Segment Start: DOCUMENT SECTION
Andrew Weil's Anti-Inflammatory Diet
What the Experts Say About Dr. Weil's Diet
Nutrition experts support Weil's diet as a common-sense approach that is based on well-accepted nutritional principles. His plan is a healthy one, the experts agree, because in general people who eat similar diets tend to be healthier than those who don't. "There is a vast amount of scientific evidence that shows that vegetarian diets with small amounts of animal products are the healthiest diets for lowering mortality from heart disease and cancer, and indeed, all causes," says Michael Janson, MD, past president of the American Preventive Medical Association and the author of Dr. Janson's New Vitamin Revolution.
Chris Rosenbloom, PhD, associate dean and professor of nutrition at Georgia State University in Atlanta and former Academey of Nutrition and Dietetics spokesperson (formerlyThe American Dietetic Association) also gives Weil's diet a nod of approval. She likes the overall approach he takes, blending traditional medical theory and therapies with alternative medicine. "He puts a lot of emphasis on patients' responsibility for their own health," she says, "and that is always good because you can't have somebody standing over you all the time telling you what to eat, what to do."
Food for Thought
Among the array of popular diet writers, Weil recommends a particularly holistic approach. This means that dieters must not only watch what they eat, but also consider the level of stress in their lives, the amount of exercise they do, and other factors. It is a good, practical plan for those willing to follow the guidelines. For those seeking a list of rigid do's and don'ts or easy-to-follow formulas, this plan may prove challenging. In addition, those who are used to diets high in dairy and red meat may find this diet unsatisfying.
Segment End: DOCUMENT SECTION
Segment Start: INFORMATION SHOWN
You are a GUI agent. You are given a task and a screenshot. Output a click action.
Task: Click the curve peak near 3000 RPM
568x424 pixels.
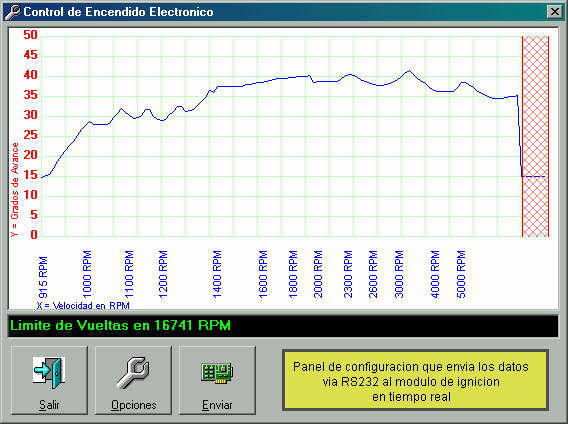coord(409,71)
Segment End: INFORMATION SHOWN
__INSTRUCTIONS FOR THE TASK__: Reproduce word for word the part of the article on Dr. Weil's diet between "Food for Thought" and "this diet unsatisfying.", inclusive.

__EXERCISE RESPONSE__:
Food for Thought
Among the array of popular diet writers, Weil recommends a particularly holistic approach. This means that dieters must not only watch what they eat, but also consider the level of stress in their lives, the amount of exercise they do, and other factors. It is a good, practical plan for those willing to follow the guidelines. For those seeking a list of rigid do's and don'ts or easy-to-follow formulas, this plan may prove challenging. In addition, those who are used to diets high in dairy and red meat may find this diet unsatisfying.